A University of Wisconsin Stevens Point political science professor is taking advantage of the national dialogue on health care to teach his students about health policy.
The Affordable Health Care Act not only affects college students, but every American.
It's taken decades to pass health care reform in this country because it's a highly politicized issue.
"I think it deals with a lot of things including and especially the role of government," professor Ed Miller said during his Health Policy course Wednesday.
Miller says the question boils down to how do you fix health care and who should fix it.
"Even if a state can do this such as Massachusetts did with a very similar act, can the federal government do this under the Constitution," he said.
As it stands, some measures of the Affordable Health Care Law are already in effect, like keeping young people on their parents' health plans until age 26 and ensuring children with preexisting medical conditions can get coverage.
But it's the mandates that won't take effect until 2014 that are under contention, including requiring all Americans have health insurance.
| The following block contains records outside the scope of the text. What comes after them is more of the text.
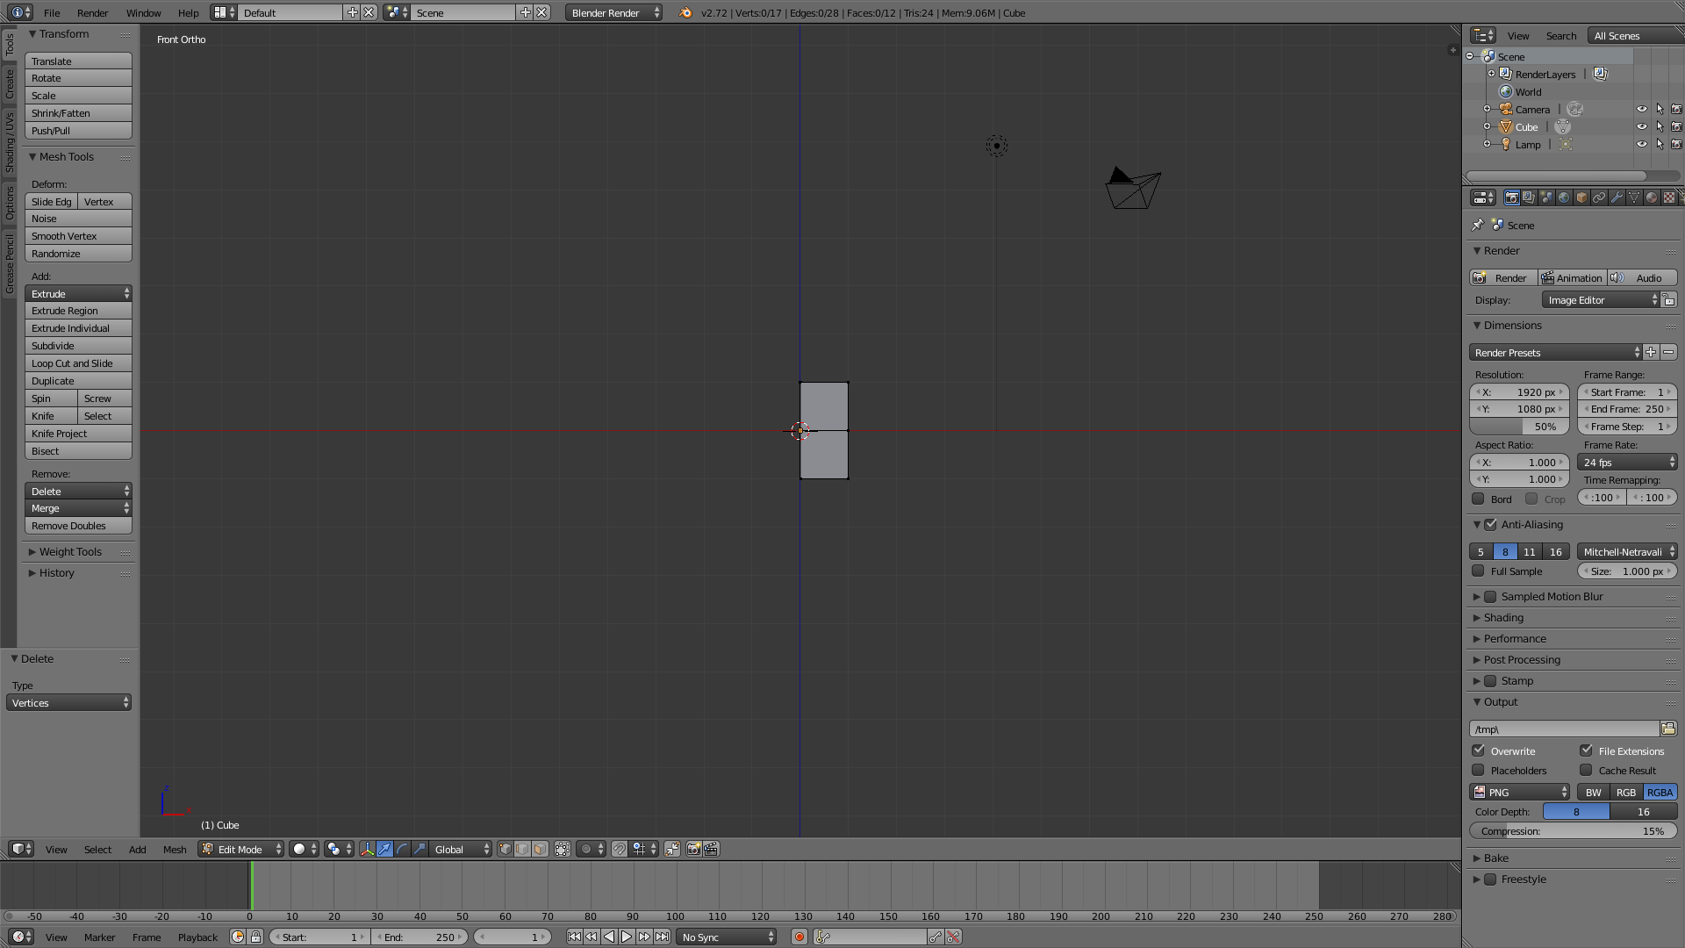Disable the Overwrite checkbox
1685x948 pixels.
[x=1479, y=751]
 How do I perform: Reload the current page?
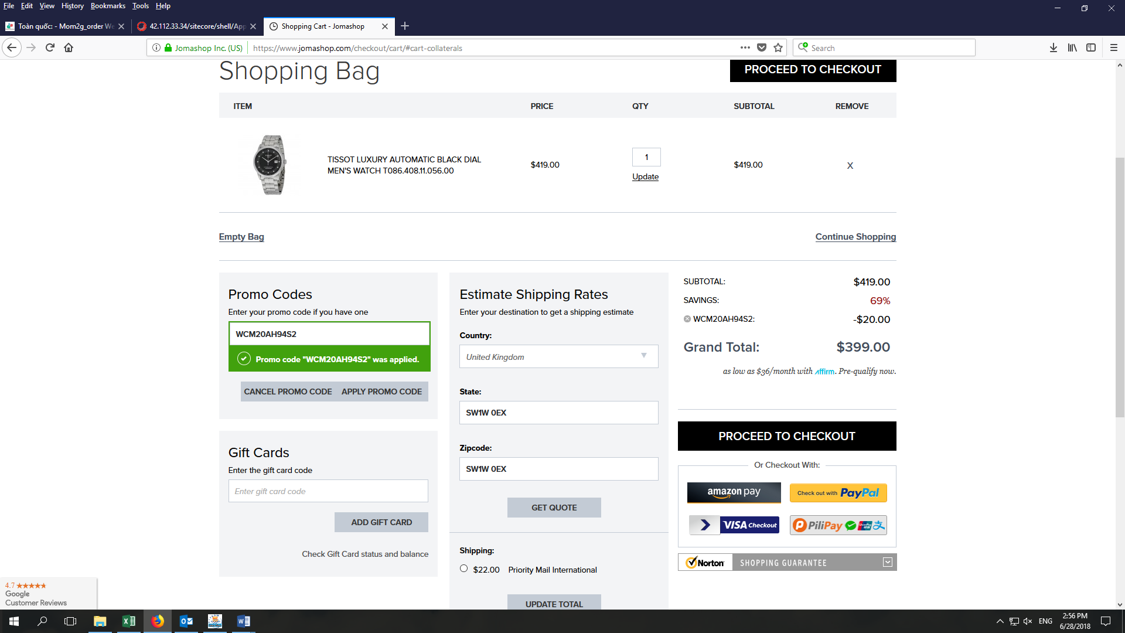point(50,47)
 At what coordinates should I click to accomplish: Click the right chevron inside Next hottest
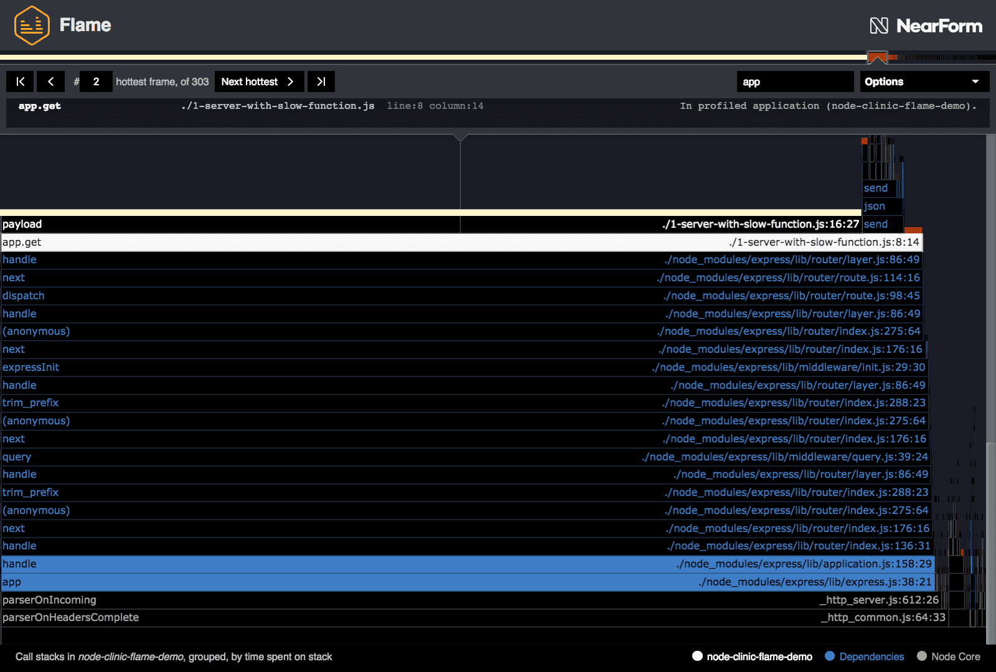[290, 81]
"The United States has been the only industrialized country in the world not to have universal health care and this legislation will change that to a certain degree if the court doesn't screw it up," said former U.S. Congressman Dave Obey.
Obey, a proponent of universal health care, says if the Supreme Court strikes down the individual mandate, they could throw out the entire law.
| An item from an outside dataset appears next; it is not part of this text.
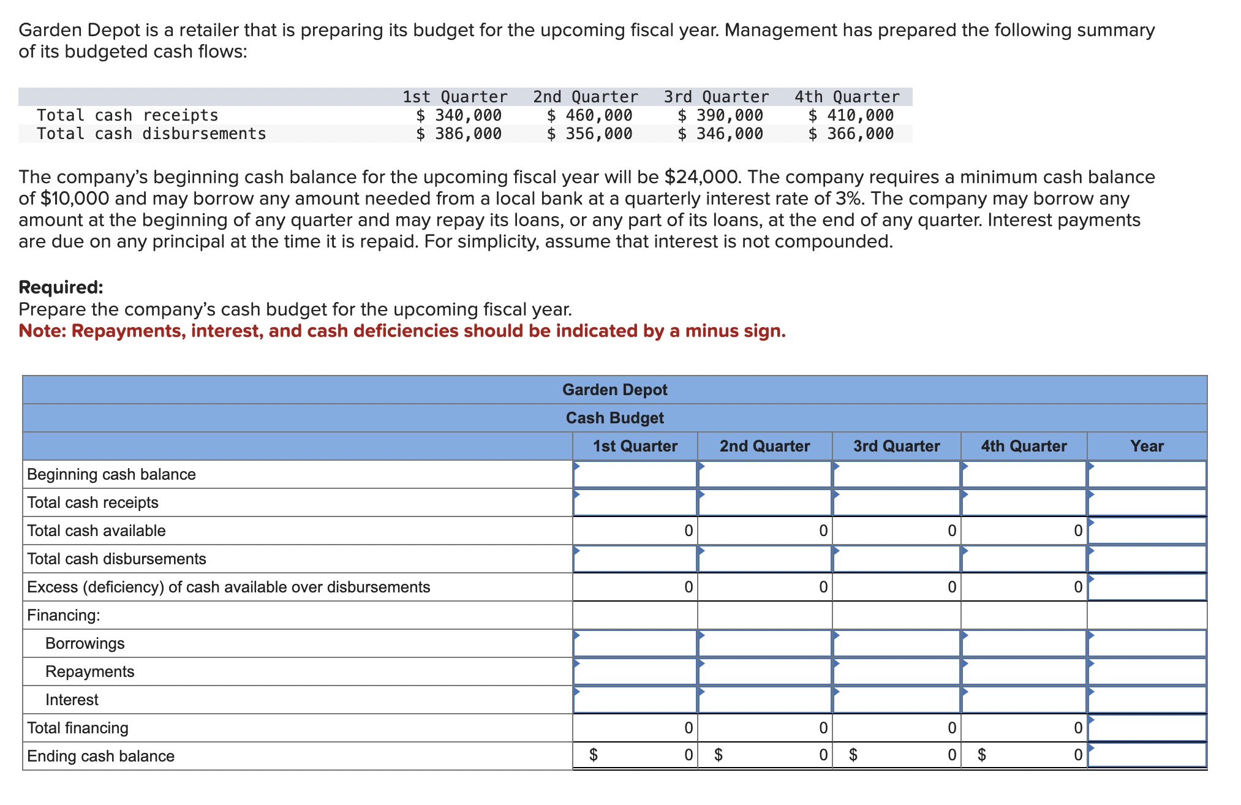Click 3rd Quarter Interest input cell
The width and height of the screenshot is (1241, 805).
(x=896, y=700)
He fears that would throw away decades of work ensuring everyone has access to affordable health care.
Wisconsin Governor Scott Walker says health care should be left to the state to decide, and not the federal government. Walker says the best way to do that is to strike down the entire law.
"We don't want government imposing new standards and make it harder to balance our budget," he said. "Most importantly, something that takes away the rights of our citizens."
The Supreme Court could strike down parts of the law, the entire law, or uphold it. They're expected to take an initial, private vote Friday and decide who will write a majority opinion. They likely won't make any final decisions until June.